> Selection
And Swift just happen to complain and withdraw her songs from Spotify, the main company Apple Music is competing against.
Regarding negativity risk. What risk? If you assume they planned this all along then how possibly this could be negative. The only risk they had if they would end up ignoring her.
This was a great PR stunt to make Apple look much better than a competitor and I'm afraid Swift was nothing more than a puppet there.
Do you really think that recording companies would allow Apple to just stream their music without any contracts in place? Or not including something so important as a part of it?
Taylor Swift doesn't have 1989 on any streaming platforms. She also pulled all her music from Spotify because the free tier doesn't pay anything. She has a quite long history at this point of fighting against these streaming services that underpay artists, and encouraging her fans to actually buy her albums.
Why would she be so intent on getting involved with Apple's streaming service?
The only brilliance in the PR here is the speed with which Apple moved to avoid looking like the richest company in the world screwing over struggling artists globally. Never going to win that one. I suspect Taylor had back channelled her displeasure and only went public when Apple took too long/didn't agree. So they had time to crunch the numbers and think it through and moved quickly once it hit the public arena.
What is sad here, is that in this case the "struggling artist" is Taylor Swift (more likely the record company she is associated with), and that was probably the only reason why Apple actually bothered to do anything about it. Based on Apple's treatment of developers I can imagine how Indie artist's concerns fare in Apple's consideration. Here is an article about this same issue which was raised by an indie artist a couple of days ago (http://www.macrumors.com/2015/06/19/apple-not-coercing-indie...)

> Input records

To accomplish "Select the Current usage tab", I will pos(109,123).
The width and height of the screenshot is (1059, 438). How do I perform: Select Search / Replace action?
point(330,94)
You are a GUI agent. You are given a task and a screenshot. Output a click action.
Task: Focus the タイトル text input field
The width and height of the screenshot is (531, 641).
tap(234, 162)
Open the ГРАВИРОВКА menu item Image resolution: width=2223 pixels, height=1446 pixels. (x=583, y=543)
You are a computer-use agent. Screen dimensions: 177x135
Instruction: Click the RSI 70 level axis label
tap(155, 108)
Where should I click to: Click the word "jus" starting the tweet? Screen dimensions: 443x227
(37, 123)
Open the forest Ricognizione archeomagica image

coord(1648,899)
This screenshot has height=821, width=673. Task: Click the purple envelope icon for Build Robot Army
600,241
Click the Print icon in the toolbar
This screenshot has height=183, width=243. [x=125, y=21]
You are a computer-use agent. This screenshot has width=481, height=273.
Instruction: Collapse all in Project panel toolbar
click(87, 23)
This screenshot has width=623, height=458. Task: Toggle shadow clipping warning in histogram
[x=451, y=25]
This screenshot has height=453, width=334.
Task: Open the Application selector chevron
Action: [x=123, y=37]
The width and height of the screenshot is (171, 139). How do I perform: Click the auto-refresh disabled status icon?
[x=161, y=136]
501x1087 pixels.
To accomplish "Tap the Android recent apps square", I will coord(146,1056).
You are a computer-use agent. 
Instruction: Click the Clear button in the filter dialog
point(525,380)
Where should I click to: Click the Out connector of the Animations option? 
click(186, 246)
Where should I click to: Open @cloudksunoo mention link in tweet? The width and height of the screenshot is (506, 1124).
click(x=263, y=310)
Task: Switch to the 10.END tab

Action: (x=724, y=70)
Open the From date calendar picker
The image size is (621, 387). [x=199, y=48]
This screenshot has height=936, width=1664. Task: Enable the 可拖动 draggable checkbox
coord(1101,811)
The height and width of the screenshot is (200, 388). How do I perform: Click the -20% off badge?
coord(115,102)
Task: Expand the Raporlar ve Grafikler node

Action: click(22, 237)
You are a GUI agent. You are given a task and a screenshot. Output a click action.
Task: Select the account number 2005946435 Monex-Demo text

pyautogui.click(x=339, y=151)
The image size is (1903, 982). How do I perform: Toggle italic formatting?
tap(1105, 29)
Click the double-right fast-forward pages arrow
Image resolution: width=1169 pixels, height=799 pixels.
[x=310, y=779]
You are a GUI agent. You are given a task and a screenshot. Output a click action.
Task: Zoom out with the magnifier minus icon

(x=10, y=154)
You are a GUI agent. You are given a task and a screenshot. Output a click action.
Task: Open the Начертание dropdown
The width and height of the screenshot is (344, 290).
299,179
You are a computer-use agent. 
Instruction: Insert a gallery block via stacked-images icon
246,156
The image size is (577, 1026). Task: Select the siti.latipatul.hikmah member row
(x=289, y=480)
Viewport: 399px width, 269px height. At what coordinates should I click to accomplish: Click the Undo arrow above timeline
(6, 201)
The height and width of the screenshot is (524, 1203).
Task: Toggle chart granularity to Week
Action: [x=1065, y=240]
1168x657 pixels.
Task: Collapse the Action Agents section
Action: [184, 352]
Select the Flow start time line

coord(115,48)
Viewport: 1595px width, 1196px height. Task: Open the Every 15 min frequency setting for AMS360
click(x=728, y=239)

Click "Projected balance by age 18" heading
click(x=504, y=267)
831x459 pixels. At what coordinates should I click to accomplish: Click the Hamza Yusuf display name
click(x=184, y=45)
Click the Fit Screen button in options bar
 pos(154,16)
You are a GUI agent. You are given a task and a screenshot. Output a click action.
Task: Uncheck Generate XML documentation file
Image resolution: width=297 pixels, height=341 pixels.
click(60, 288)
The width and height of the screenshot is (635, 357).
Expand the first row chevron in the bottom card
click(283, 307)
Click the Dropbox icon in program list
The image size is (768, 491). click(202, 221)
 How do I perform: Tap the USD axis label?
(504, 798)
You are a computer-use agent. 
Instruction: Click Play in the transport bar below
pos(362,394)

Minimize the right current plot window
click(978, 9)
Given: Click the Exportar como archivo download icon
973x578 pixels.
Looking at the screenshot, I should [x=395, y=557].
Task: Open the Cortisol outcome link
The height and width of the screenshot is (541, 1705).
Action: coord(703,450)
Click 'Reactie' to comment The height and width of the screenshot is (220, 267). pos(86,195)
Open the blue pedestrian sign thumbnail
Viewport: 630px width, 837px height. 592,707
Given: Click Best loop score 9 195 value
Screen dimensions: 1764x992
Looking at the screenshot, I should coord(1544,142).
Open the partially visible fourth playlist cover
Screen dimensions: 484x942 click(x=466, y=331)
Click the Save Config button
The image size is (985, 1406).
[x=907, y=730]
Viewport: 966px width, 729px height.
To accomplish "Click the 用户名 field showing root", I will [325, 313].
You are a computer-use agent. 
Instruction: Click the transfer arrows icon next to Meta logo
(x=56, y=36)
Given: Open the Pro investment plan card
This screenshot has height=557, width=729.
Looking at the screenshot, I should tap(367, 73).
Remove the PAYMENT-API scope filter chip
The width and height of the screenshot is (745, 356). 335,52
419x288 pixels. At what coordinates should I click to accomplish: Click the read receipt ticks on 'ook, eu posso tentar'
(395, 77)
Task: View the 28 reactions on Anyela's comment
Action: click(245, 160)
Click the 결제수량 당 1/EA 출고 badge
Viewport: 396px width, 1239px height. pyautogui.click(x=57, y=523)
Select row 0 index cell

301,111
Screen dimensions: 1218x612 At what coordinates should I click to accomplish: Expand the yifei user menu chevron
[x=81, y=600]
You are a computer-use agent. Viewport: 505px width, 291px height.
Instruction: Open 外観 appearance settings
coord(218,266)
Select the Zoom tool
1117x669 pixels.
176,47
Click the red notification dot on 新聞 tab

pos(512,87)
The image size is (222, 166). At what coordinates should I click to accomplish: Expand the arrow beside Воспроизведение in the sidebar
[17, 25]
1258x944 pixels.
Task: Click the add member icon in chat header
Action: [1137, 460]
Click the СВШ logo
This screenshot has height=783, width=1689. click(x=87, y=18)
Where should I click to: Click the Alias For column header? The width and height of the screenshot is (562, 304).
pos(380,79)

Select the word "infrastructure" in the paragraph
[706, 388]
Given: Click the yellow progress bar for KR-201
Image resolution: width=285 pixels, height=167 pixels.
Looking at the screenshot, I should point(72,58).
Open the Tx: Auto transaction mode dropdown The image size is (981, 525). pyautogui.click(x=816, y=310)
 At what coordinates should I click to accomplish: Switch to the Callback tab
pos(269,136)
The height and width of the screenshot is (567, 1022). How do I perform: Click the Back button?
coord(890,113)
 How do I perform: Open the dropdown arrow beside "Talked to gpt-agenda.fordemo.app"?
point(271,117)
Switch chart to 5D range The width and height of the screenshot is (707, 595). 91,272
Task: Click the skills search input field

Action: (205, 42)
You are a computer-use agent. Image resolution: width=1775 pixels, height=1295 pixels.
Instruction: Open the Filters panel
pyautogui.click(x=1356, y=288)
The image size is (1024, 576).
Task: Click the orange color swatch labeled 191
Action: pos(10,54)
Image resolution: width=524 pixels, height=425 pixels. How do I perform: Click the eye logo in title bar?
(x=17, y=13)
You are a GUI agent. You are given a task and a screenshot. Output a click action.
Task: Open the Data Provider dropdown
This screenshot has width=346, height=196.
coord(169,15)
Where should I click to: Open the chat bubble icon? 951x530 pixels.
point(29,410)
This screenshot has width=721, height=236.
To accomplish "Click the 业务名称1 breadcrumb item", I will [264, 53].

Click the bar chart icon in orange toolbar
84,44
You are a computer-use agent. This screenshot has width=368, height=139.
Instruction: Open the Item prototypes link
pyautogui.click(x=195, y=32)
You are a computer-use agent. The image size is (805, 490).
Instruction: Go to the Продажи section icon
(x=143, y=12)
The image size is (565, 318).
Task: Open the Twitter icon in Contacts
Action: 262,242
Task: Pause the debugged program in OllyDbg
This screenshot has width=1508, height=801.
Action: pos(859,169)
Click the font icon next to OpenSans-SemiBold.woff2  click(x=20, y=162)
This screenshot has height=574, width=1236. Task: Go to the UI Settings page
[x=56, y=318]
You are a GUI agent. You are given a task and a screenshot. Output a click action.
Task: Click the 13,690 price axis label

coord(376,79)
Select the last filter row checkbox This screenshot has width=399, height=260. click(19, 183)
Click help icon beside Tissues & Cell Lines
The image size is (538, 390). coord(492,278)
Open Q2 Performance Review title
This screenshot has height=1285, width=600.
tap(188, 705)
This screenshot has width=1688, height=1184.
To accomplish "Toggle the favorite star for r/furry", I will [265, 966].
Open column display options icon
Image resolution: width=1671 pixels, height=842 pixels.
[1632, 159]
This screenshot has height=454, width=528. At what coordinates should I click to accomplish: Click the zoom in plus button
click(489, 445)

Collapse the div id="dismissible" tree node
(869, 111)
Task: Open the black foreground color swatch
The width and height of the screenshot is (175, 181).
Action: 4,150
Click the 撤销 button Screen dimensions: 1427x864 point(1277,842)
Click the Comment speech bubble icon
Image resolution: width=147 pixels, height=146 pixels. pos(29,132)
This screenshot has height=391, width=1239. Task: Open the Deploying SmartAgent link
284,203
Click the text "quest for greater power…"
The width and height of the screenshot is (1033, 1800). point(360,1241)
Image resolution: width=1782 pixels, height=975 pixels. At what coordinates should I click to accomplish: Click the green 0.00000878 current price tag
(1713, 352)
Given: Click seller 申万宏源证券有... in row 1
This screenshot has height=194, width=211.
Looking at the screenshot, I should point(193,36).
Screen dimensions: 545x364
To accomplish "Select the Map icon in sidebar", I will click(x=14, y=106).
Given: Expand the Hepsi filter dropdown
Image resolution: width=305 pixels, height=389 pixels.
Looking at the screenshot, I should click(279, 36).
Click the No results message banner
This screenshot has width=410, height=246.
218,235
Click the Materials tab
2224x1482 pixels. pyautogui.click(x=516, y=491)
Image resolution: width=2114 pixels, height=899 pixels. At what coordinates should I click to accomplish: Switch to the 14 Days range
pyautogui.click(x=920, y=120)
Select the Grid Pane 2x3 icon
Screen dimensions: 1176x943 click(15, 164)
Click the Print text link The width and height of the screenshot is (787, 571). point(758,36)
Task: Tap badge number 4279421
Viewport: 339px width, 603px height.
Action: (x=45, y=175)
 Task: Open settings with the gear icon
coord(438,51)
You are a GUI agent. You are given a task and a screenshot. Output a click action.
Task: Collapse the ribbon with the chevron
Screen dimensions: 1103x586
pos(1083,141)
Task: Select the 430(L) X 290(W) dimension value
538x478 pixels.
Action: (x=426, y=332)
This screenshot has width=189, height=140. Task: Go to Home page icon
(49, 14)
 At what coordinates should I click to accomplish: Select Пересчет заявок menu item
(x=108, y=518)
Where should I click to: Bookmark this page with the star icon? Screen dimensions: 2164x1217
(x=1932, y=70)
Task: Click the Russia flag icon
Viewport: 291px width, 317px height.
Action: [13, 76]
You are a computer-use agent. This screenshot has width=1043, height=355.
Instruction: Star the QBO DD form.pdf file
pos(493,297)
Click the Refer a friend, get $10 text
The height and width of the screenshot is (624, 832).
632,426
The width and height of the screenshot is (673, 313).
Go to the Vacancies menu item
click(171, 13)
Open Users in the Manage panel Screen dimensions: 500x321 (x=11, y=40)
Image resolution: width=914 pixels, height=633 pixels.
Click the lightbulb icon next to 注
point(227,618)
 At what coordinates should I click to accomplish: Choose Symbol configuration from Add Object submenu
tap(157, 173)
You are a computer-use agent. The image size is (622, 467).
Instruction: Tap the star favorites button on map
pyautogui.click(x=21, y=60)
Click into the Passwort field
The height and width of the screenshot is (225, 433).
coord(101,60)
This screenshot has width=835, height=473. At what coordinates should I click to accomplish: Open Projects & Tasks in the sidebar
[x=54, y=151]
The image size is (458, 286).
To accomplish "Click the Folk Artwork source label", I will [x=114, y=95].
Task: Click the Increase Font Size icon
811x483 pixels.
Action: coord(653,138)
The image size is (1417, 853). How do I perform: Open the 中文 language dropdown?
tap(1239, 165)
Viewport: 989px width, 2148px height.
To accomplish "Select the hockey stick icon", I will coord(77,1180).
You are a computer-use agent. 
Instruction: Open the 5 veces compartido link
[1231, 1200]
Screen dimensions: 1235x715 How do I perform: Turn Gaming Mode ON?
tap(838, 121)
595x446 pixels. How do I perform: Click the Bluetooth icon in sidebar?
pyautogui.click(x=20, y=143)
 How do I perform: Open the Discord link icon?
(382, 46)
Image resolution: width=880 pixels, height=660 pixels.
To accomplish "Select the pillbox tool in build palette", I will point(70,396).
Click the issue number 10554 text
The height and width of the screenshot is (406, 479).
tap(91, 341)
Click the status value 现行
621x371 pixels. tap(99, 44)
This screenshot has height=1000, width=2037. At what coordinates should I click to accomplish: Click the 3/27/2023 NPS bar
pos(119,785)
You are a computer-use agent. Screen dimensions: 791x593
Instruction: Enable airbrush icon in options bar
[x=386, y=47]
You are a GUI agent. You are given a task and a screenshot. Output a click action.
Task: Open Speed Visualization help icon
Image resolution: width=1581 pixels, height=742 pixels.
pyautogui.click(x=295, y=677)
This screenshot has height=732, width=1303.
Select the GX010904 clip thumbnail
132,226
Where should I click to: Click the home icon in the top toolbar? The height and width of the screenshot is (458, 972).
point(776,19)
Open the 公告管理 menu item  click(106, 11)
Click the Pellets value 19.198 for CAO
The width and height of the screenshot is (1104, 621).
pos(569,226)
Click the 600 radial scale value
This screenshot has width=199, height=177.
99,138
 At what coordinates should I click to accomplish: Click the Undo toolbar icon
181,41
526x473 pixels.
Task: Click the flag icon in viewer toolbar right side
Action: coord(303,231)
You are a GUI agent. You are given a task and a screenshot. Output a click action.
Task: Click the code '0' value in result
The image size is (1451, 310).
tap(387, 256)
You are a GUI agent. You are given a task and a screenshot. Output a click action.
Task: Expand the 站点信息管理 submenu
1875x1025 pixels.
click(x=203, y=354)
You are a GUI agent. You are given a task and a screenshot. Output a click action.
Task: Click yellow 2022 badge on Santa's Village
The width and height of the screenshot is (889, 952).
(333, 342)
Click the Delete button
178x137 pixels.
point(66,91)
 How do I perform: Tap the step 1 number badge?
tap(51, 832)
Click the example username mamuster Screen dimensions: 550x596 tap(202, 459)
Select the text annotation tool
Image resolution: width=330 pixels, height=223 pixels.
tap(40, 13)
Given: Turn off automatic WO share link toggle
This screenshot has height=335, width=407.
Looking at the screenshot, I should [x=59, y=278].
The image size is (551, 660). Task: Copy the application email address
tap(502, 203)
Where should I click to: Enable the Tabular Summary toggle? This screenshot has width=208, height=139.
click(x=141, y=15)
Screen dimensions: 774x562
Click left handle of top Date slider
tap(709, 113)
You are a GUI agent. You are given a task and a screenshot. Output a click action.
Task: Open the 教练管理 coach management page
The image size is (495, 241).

> Directions
[a] Copy out every line of the records that contains the word "panel". Case counts.
[b] Resume the discussion of Taylor Swift and Apple's streaming service, starting from where it stops.

> Answers by task
[a]
Instruction: Collapse all in Project panel toolbar
Instruction: Open the Filters panel
Open Users in the Manage panel Screen dimensions: 500x321 (x=11, y=40)

[b]
But yes that is part of the brilliance of Apple PR.
Part of the point of her letter was that she wasn't a struggling artist, but instead was putting her foot down in the name of the actual struggling artists who couldn't afford to stand up to a giant like Apple.
I suspect you haven't read Taylor Swift's letter, and I suggest you do. It's fairly short.
Ok. I have read the letter. But my original point still stands. The only reason Apple bothered to do anything was because Taylor Swift said it.
To come to your point. I don't completely buy the whole "Think about the indie artists!" angle either. She herself says that pretty much everyone she spoke to in the industry (she used the word "social circle") was displeased with Apple's system. I am pretty sure there is self-interest involved. I am also positive her record label is happy with the new arrangement as well.
I find it highly unlikely this was a coordinated PR stunt. If revealed, this would damage the reputation of both parties, particularly Taylor. On a risk-adjusted basis, it’s not worth it for such established players to do this sort of thing. There’s also the secondary issue of how Apple would initially raise this topic. What are the chances she would have wanted to play along? Maybe she has a close friend at Apple who’d feel safe suggesting this, but it seems unlikely.
It’s very hard to exactly predict how stories will develop. What if lots of other artists came out and publicly supported Taylor’s stance? Then, even if Taylor agreed to Apple’s next deal, the other artists might not. In which case, Apple finds itself in a pickle and nobody would be suggesting that this was coordinated – even if it was.
While I don't know how orchestrated this might have been, it's interesting that Apple seemed to cave to Taylor Swift's letter immediately, whereas Spotify basically told her that she's welcome back whenever she changes her mind. Apple had to know that Taylor Swift would be pretty on top of this, since she had already made her feelings known about the lack of compensation for streaming music (when she pulled her songs from Spotify).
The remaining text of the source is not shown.